═════ Kutipan Pilihan

MAKASSARCHANNEL, MAKASSAR – Peluncuran buku Proses Kreatif Penulis Makassar Seri 2 di Kafe Baca Jl Adhyaksa, Makassar, Kamis (27/12/2023).
Buku bersampul kuning ini memuat karya para penulis Makassar yang terhimpun dalam Perkumpulan Penulis Indonesia, Satupena Sulawesi Selatan. Buku seri pertama sudah diluncurkan di tempat yang sama beberapa waktu lalu.
Mereka adalah; Ada Andi Makmur Makka, Andi Iqbal Burhanuddin, Anwar Arifin, Adi Suryadi Culla, Ahmad M Sewang, Abdul Rasyid Idris, Abd Rahman Hamid, Amil Hukma, Armin Mustamin Toputiri, Anshar Akil, Anzar Abdullah, Agussalim, Badaruddin Amir.
Ada pula Fajlurrahman Jurdi, Firdaus Muhammad, Hasyim Aidid, Hadi Daeng Mapuna, Ilham Khadir, Khidri Alwi, Kubais M Zeen, Muh Quraish Mathar, M Gufron H Kordi, Muttaqien Azikin, S Siansari Ecip, Syahril Ramli Rani, dan Thamzil Thahir.
Peluncuran Buku Proses Kreatif Penulis Makassar Seri 2 Di Kafe Baca ini dihadiri juga sejumlah pegiat literasi seperti; Yudhistira Sukatanya, Fadli Andi Nasif, Maysir Yulanwar, Syahrir Patahkaki, sejumlah wartawan.

══════════

**Soal Tertulis 1**
Tentukan apakah setiap pernyataan berikut sesuai dengan teks tentang peluncuran buku Proses Kreatif Penulis Makassar Seri 2, lalu jawab ya atau tidak disertai kutipan persis dari teks yang menjadi dasarnya: (a) Buku seri pertama diluncurkan di tempat yang sama. (b) Buku seri kedua bersampul merah. (c) Acara peluncuran itu juga dihadiri wartawan.
**Soal Tertulis 2**
Tuliskan lanjutan teks tentang peluncuran buku Proses Kreatif Penulis Makassar Seri 2, dimulai setelah kalimat terakhirnya.

═════ Cuplikan Data

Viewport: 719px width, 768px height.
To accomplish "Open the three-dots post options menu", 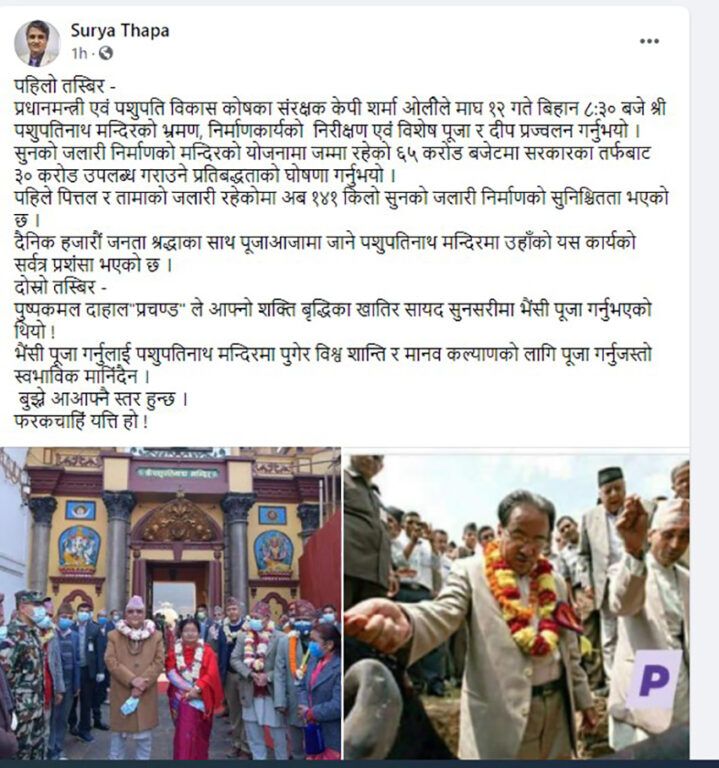I will (649, 41).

══════════

**Jawaban Tertulis 1**
(a) Ya: "Buku seri pertama sudah diluncurkan di tempat yang sama beberapa waktu lalu."
(b) Tidak: "Buku bersampul kuning ini"
(c) Ya: "sejumlah wartawan"

**Jawaban Tertulis 2**
Sinansari Ecip
Sinansari Ecip yang didaulat oleh moderator Rahman Rumaday memberikan inspirasi kepada para penulis dan juga jurnalis antara lain mengisahkan awal kepenulisannya, mulai dari Republika, Fajar, Panji Masyarakat hingga bersama Goenawan Mohamad menggarap Tempo.
Dia juga menyampaikan perjalanan jurnalistiknya saat berkunjung ke daerah konflik Poso, Sulawesi Tengah.
Wartawan yang diakui kecepatannya dalam membuat tulisan ini, mengusulkan agar Satupena dapat menghimpun tulisan dari wartawan senior, penulis, budayawan, dan tokoh di Sulsel.
Ia juga mengusulkan agar mengembangkan literary Journalism atau jurnalisme data dengan sentuhan sastrawi.
Ia menyebutkan bahwa Literary Journalism adalah jurnalisme sastra, bentuk nonfiksi kreatif yang paling mendekati penulisan karena berdasarkan fakta dan memerlukan penelitian dan, sering kali, wawancara.
“Gaya penulisan ini dapat membawa kita masuk dalam suasana atau keadaan yang dilihat oleh seorang penulis yang mana kemudian pembaca seolah-olah melihat langsung keadaan tersebut,” katanya.
Sinansari Ecip menegaskan agar Satupena Sulsel dapat terus menghimpun karya para penulis, baik itu mereka yang sudah wafat atau yang saat ini masih eksis.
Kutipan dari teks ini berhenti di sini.